Valls : le courage dans l’action !

Publié le 30 Août 2015

Valls : le courage dans l’action !

Le Premier ministre Manuel Valls a clôturé l’Université d’été du Parti Socialiste.

Ce qui fut sans doute le plus remarquable dans le discours de la Rochelle, au-delà des talents d’orateur, "du volontarisme et de la constance" dans l’action, c’est le courage politique. C’est d’ailleurs ce qu’on attend d’un chef de gouvernement.

On n’était pas dans la tactique, pas dans les petites phrases, pas dans le demi-mot, dans le rien dire pour contenter tout le monde, dans l’esquive … Tout cela inutile de le chercher dans l’allocation du Premier ministre, on est loin de cela.

Le Premier ministre a affirmé avec force et détermination sa politique. C’est le courage qu’on attend d’un homme politique.

Une politique qu’il inscrit totalement dans les valeurs de la République. C’est ce qui lui permet face à l’extrême droite et à la droite extrême de rappeler les valeurs humanistes de la France.
« Ceux qui fuient les guerres, la torture, les dictatures doivent être accueillis". Cette politique s’inscrit dans l’histoire de la France. Ainsi, a-t-il rappelé la phrase martelée sur le socle de la statue de la liberté, offerte par la France à la jeune République des Etats-Unis :

« Donnez-moi vos pauvres, vos exténués, qui en rangs pressés aspirent à vivre libres. […] Envoyez-les moi, les déshérités rejetés par la tempête. De ma lumière, j’éclaire la porte d’or ! »

Une politique qu’il veut pleinement de gauche d’où son attachement à mener une politique pour l’éducation des jeunes, ambitieuse et volontaire, afin de donner à chaque enfant les moyens de s’épanouir.
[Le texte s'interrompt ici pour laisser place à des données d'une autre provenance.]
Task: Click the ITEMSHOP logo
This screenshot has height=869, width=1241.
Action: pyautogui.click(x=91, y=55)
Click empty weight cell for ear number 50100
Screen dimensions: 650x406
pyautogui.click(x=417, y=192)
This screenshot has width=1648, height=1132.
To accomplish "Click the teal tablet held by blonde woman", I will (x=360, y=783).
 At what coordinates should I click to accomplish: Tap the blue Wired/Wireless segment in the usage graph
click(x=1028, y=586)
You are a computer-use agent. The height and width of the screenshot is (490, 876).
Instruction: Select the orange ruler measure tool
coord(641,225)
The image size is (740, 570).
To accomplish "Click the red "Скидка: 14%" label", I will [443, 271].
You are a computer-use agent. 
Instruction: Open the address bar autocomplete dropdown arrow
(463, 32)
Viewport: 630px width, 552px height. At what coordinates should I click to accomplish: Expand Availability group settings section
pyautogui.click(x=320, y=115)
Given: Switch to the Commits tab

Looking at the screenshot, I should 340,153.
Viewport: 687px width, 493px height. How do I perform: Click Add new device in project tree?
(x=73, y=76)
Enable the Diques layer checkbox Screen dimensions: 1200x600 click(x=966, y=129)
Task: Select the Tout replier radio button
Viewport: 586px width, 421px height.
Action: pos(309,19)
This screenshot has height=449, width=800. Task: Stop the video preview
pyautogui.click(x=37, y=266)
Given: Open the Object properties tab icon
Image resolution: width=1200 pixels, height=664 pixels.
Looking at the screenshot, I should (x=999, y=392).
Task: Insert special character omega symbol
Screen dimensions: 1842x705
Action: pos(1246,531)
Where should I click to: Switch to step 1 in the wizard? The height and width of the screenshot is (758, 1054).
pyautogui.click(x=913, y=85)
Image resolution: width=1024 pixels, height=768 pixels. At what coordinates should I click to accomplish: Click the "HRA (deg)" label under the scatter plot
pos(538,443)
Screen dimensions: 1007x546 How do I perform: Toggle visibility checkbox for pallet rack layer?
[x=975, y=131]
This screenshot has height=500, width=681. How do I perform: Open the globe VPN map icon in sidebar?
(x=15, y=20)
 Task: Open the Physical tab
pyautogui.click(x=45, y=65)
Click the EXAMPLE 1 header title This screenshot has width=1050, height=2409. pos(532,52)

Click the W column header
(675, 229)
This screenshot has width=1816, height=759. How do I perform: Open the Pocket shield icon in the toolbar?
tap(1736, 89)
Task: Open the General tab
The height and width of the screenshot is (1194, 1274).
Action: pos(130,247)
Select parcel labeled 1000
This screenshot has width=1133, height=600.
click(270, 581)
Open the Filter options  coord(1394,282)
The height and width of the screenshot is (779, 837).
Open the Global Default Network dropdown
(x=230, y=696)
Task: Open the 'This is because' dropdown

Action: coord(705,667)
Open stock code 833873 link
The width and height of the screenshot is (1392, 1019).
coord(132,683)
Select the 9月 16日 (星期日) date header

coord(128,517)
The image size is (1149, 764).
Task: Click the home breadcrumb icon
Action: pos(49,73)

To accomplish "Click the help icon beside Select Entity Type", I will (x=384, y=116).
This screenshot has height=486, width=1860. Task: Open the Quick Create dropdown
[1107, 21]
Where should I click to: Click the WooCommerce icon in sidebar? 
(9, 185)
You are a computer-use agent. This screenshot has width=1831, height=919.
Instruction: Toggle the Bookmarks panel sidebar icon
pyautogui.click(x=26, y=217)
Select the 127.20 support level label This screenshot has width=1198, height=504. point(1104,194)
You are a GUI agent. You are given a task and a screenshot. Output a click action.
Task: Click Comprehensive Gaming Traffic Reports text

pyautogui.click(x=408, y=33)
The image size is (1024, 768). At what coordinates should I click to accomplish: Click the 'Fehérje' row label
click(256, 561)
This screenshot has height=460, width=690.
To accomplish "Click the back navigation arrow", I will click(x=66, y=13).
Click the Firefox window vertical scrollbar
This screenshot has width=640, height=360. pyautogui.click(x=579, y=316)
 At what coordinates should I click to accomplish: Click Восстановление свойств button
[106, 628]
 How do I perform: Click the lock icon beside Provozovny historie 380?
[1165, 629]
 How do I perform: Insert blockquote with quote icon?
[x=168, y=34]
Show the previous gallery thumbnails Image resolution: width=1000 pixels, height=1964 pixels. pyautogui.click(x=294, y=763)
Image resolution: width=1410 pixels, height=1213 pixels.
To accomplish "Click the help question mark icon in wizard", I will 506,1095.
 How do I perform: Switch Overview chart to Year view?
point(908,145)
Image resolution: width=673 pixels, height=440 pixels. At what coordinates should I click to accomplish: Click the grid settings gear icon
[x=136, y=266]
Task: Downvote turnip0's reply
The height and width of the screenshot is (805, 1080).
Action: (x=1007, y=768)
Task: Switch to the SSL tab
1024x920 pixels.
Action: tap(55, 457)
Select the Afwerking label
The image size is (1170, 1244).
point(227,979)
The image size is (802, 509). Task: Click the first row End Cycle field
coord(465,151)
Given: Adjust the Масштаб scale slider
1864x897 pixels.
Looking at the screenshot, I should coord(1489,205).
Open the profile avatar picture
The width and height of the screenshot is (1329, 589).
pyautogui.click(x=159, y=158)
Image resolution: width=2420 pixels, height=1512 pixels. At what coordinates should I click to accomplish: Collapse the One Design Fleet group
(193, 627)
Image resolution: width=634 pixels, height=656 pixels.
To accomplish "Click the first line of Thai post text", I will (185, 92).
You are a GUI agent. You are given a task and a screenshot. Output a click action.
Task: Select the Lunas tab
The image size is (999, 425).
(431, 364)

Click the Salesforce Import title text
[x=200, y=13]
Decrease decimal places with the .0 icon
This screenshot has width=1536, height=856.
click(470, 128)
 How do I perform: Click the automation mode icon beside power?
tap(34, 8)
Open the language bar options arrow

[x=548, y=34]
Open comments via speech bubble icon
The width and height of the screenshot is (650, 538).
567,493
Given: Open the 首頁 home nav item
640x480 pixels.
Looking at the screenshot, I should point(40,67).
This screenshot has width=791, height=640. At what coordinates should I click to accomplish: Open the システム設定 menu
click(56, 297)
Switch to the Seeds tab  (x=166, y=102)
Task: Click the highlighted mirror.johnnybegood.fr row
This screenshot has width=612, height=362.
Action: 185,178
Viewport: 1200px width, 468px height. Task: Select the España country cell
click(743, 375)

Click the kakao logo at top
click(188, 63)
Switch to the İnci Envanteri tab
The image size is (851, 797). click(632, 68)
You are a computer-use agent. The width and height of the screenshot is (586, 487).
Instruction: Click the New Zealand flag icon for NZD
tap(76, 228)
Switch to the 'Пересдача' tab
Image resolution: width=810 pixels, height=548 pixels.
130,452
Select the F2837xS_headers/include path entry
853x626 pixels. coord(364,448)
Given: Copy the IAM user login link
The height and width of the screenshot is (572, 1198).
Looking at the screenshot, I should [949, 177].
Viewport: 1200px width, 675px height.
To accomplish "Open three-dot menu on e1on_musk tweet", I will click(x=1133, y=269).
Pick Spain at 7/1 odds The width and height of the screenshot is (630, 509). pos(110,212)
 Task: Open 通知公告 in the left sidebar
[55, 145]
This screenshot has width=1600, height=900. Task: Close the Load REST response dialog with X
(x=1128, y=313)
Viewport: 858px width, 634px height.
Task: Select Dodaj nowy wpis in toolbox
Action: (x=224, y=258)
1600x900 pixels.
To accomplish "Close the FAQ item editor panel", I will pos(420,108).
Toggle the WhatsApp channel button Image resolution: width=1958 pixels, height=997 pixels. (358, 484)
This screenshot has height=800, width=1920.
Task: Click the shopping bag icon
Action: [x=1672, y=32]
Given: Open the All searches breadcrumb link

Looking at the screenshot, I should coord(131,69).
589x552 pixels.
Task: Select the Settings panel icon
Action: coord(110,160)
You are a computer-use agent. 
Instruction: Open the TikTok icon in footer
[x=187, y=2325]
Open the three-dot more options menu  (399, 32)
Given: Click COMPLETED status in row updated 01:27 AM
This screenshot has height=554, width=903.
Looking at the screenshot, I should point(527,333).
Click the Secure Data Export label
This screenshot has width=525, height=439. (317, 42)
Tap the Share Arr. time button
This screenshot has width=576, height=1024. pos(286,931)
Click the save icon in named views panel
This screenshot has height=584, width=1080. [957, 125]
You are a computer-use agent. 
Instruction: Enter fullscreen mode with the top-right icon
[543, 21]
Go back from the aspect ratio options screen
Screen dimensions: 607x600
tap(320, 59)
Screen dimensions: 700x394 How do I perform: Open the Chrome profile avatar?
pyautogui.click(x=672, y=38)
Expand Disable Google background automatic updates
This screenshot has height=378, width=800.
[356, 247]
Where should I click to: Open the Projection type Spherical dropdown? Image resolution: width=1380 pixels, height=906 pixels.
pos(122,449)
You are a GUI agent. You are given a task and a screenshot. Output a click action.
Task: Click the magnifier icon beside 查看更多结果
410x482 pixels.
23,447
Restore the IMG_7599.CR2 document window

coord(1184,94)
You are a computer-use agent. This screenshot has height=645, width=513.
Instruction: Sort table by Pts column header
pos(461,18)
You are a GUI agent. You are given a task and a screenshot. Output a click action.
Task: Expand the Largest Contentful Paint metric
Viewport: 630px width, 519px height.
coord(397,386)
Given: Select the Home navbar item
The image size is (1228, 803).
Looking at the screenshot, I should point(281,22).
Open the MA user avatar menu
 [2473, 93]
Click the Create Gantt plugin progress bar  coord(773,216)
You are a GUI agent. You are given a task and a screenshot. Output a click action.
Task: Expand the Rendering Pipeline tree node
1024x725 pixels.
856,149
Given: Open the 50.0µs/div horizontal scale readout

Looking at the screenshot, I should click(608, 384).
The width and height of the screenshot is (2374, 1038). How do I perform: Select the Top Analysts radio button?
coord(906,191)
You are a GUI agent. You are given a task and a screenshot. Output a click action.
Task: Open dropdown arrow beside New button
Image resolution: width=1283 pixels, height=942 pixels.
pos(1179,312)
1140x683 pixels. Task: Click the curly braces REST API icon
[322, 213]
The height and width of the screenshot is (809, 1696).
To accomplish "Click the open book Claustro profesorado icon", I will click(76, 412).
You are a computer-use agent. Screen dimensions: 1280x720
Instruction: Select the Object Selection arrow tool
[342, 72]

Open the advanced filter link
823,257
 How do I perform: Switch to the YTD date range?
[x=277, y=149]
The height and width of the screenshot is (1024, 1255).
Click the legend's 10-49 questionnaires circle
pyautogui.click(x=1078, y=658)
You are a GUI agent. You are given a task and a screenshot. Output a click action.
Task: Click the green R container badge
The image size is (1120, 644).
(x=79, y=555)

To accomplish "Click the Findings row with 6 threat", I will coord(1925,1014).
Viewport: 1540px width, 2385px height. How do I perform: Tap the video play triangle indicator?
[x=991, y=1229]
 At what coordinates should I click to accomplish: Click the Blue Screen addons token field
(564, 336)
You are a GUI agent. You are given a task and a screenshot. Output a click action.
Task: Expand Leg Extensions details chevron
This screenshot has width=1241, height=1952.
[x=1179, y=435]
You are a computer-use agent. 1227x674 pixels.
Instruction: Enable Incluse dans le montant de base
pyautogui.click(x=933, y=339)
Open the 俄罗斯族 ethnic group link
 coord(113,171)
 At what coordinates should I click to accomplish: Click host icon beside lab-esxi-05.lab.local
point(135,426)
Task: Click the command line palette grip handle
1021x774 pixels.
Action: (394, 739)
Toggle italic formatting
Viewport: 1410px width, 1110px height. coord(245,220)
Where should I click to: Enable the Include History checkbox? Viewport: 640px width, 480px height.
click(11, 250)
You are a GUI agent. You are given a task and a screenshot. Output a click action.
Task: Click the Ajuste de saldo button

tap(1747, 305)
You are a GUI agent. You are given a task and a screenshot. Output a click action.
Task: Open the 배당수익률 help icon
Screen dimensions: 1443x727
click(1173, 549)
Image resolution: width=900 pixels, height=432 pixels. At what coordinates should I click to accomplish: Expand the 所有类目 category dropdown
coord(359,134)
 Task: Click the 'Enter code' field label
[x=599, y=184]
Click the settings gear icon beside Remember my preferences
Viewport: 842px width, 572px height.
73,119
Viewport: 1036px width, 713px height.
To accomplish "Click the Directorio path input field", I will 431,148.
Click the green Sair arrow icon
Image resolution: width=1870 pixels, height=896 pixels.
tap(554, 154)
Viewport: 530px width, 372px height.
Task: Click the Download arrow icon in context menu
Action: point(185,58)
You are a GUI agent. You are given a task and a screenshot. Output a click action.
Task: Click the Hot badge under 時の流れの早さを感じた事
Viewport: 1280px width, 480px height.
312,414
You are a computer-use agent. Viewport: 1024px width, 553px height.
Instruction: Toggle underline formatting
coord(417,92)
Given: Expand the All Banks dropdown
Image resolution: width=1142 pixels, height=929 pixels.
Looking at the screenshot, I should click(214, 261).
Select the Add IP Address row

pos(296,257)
Dans toutes ses actions, il a rappelé son engagement d’homme de gauche, de Premier ministre socialiste. Pas de « théâtre », il n’est pas question de revenir sur la durée légale du temps de travail » lance-t-il aux socialistes. « Le débat est clos »! Précise-t-il. Et d’appeler tous les socialistes à faire preuve de respect, « débattre mais se respecter ! ».

Une politique de gauche qu’il entend « progressiste », « responsable », « réaliste », adaptée « à la réalité du monde ». Le Premier ministre a « mouillé sa chemise » au sens propre comme au sens figuré pour défendre sa politique économique : d’aide aux entreprises, « pour les entreprises et pour les salariés », de la réforme fiscale qui est menée avec détermination.

Bravant les orthodoxes d’un socialisme du passé, il n’a pas eu peur de défendre la nécessité de réformer le code du travail qui n’est plus lisible par les salariés qui, de fait, ne connaissent pas leurs droits.

La ligne politique fixée par le Président de la République, François Hollande, est menée par le Premier ministre. Les deux hommes agissent dans le respect strict des cadres de la constitution, à chacun son rôle, à chacun sa fonction. Au Président de la République de tracer la voie et de représenter la France, au premier ministre de mener son équipe gouvernementale pour conduire les réformes.

Que l'on soit d’accord ou pas avec la ligne politique, Manuel Valls tient fermement la barre pour gouverner la France.